Section - Où diable vais-je donc mettre cette règle

[TC: in French, the most correct translation of "what the hell" is "que diable", meaning "what in the devil" or something like that. But we don't have anything milder than that I'm afraid - even this is old-fashioned and 'weak' by modern speech standards, and there's no equivalent to "gosh", "heck" and "darn" (ie phonetic approximations to cover blasphemy - oh, Wikipedia tells me you guys call it minced oaths) that I know of in French. Maybe we had less puritanism?]

[TC: actually, I just remembered that there is one such phonetic approximation in French: the old "sacrebleu" and "parbleu", which are very old-timey (Middle-Age-y) expressions of surprise, a deformation of "Sacré Dieu!" (Holy God!) and "Par Dieu!" (By God!). Although what's interesting is that "bleu" (blue) replaces "Dieu", and so linguists aren't sure if this is the right etymology; maybe it came from curse words directed at the aristocracy, who is said "to have a blue blood" and whose associated color is often blue.]

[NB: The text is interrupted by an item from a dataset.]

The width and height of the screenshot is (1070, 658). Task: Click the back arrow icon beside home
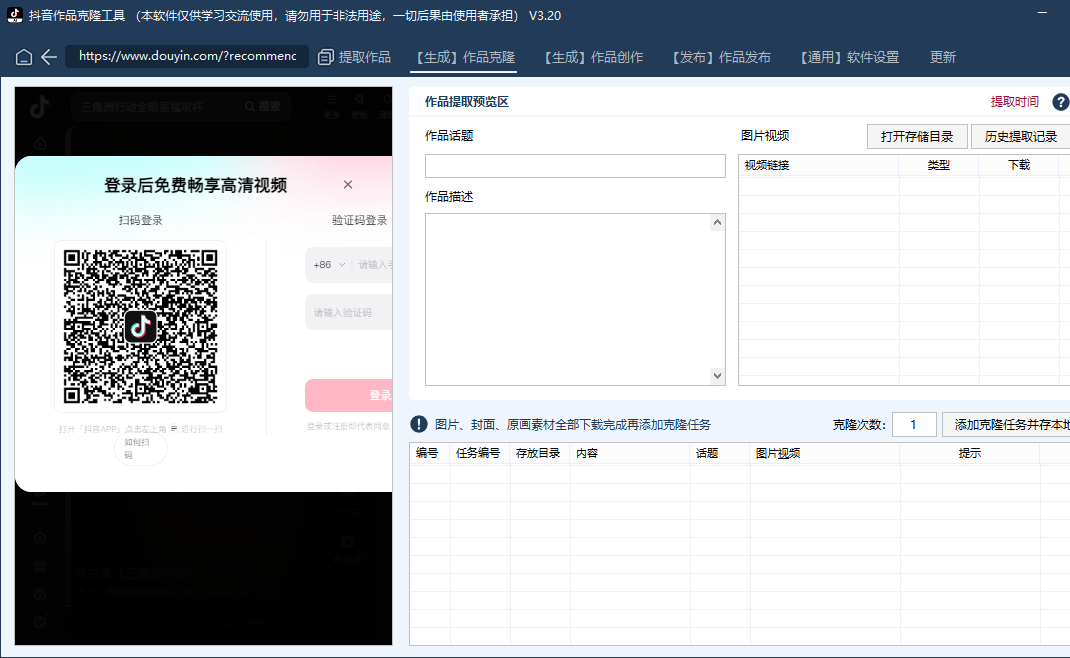(48, 57)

This is the reject commands with multiple objects rule:

let objs be the multiple object list;

if the number of entries in objs is greater than 1:

alter the multiple object list to {};

say "[italic type]{Pour s'assurer de l'urgence de votre situation, on vous demande de vous abstenir de manipuler plus d'un objet à la fois. Nous regrettons sincèrement tout désagrément que cette règle pourrait vous causer.}[roman type][paragraph break]" instead.

The reject commands with multiple objects rule is listed before the generate action rule in the turn sequence rules.

[Cette règle était bien plus stupide que ça avant que Emily Boegheim ne la trouve pour moi.]